By: Kelvin Chisanga
The industrial activities in Zambia right from 1st November to about January 2025 (today) has shown some steady power supply, in which the private sector activities have also further triggered for us to see some significant signs of improvements in the industrial performances responding directly to the ever rising consumer appetite profile.
It is imperative to state that there has been some significant positive changes observed with the latest Purchasing Managers’ Index (PMI), which is showing a good quantifiable increase to about 50.8 around the month of December and December in particular has shown steady improvements knowing well that this is more less like an entertainment month where events of many kinds do happen, so the current scenario points to the total comparison recorded of 49.2 in relation to the calendar month of November.
This rapid shift taking strives is truly marked as a result of the deep sense of stability seen in the power supply backed by ZESCOs external interventions, and this act has so far been seen as the highest points of growth for industries being witnessed with the private sector participations into this aspect.
The December PMI performances clearly indicate that we are getting on board with a totally different economic feelings and expectations, as it is also exciting to see that Zambia is fundamentally grappling back in fostering tight closure to a 12-month crusader of having been experiencing relatively low outputs and poor market confidence as exercised in the overall environment.
The key positive factors of growth and spot lines to talk about are necessitated by a stronger driving toward fresh purchase orders, steady view of rain patterns this farming season in which it looks like we will record some average production scales in agricultural outputs mostly staple foodstuffs, with the improvements already seen in water levels getting to slightly about 11% increment on the reservoirs, and again complimented with employment expansions as the local labour resource gets on shift turns to run about production cycles in a bid to meeting up with glowing consumer appetite amidst stable power rationing extending to straight seven (7) hours of power supply.
In full view of the above, the increased purchases are also basically playing it out on the card based on varying efforts in outsourcing of raw material to finish off the industrial activities especially given the aspect that we are now having some stable electricity supplies during this period from November, as festivities also drove a pack of consumer appetite making demands high on few selected essential goodies.
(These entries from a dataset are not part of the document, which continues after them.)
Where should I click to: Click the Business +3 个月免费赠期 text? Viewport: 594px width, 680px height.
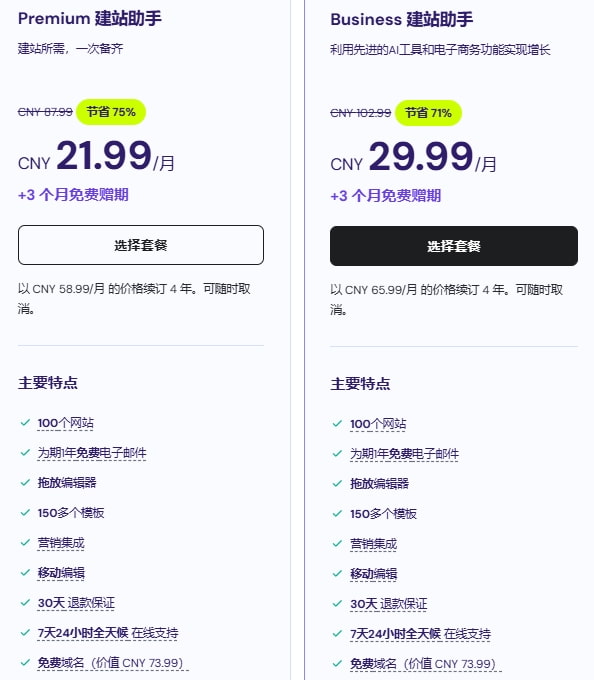(x=385, y=196)
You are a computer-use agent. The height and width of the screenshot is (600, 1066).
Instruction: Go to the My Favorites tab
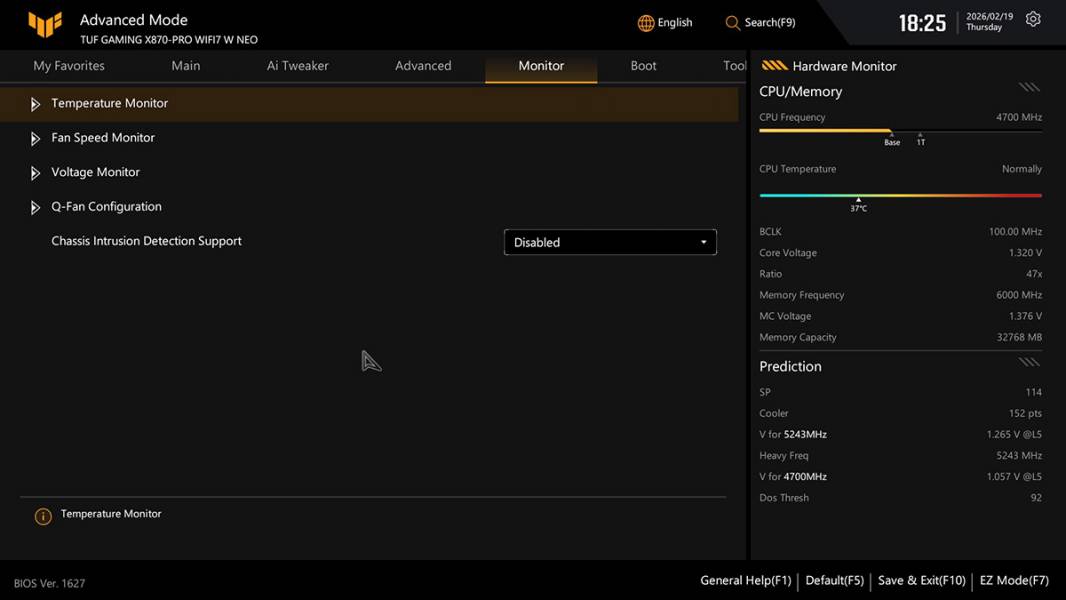pyautogui.click(x=69, y=66)
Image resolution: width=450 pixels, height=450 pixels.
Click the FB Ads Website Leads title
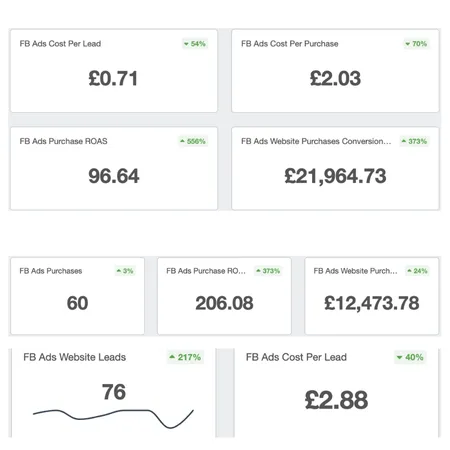[75, 357]
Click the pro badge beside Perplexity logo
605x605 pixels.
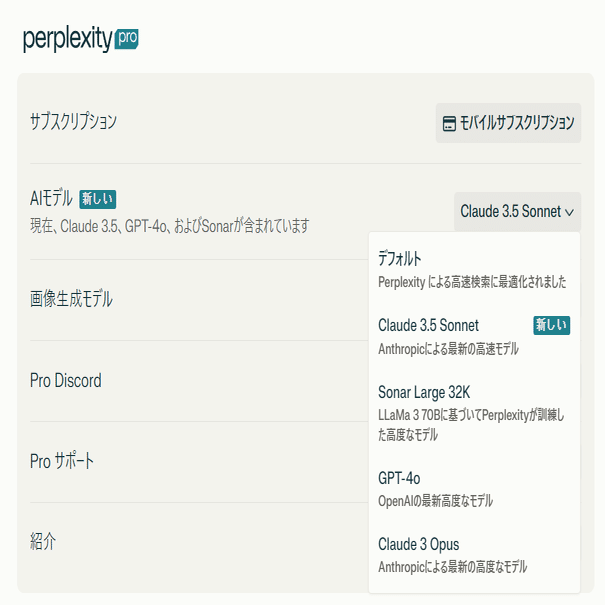tap(127, 39)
Although, most firms have since sustained with so much optimism and confidence about the future models of growth prospects in their operations and with regards to the anticipated of productive outputs considering that the basal factor of production keeps on monthly reviews, and it will be conflicting if this monthly fuel policy continues even in this year.
However, it is also quite important to mention and re-emphasize that Zambia’s economy still not out of the woods yet, though the level of confidence currently pointing its lowest amidst many standoff risk factors.
The growth trajectory is without a face of uncertainties which is characterized with the local economy, and it is significant to state that our economic expectations are now anchoring on creating an atmosphere of stronger demand policy conditions for 2025.
Lastly, I would like to state that Zambia’s policy structures, framework and instrumentations are seeing more inclined to the supply side factors as opposed to balance u with demand driven factors on relative equal reviews, and this is the more reason as to why our offshoot or output effects weigh more on supply elements which then brings about some serious deficits that we normally see on the table especially with national budget, export basket etc.